> [Element lookup rows]

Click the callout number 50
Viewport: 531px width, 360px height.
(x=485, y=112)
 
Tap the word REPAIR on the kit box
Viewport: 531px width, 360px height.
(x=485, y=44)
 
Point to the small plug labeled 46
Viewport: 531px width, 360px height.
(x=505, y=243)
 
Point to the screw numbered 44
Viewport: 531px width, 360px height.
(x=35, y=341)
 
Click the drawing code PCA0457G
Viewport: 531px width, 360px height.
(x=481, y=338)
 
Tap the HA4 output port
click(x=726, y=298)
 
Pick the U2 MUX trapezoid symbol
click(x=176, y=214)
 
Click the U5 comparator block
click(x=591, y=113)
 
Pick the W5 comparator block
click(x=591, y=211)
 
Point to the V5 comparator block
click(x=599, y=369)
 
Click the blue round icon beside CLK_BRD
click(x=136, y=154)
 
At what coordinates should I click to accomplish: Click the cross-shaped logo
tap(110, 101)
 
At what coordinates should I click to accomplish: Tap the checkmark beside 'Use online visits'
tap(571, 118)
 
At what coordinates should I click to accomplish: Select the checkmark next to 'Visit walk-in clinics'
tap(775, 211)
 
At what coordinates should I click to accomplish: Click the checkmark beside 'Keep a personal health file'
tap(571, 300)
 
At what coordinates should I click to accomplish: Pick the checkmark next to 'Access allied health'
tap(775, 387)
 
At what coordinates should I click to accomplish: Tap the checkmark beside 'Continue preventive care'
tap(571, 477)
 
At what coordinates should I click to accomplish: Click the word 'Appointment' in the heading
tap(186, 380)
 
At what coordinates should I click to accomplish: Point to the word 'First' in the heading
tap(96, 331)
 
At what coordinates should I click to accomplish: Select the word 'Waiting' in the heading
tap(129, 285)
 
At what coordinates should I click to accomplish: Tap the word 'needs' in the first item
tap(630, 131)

> [DIRECTION]
Please find every line in the rows above that contains the word "next", and copy each of those lines in full.

> [OUTPUT]
At what coordinates should I click to accomplish: Select the checkmark next to 'Visit walk-in clinics'
At what coordinates should I click to accomplish: Pick the checkmark next to 'Access allied health'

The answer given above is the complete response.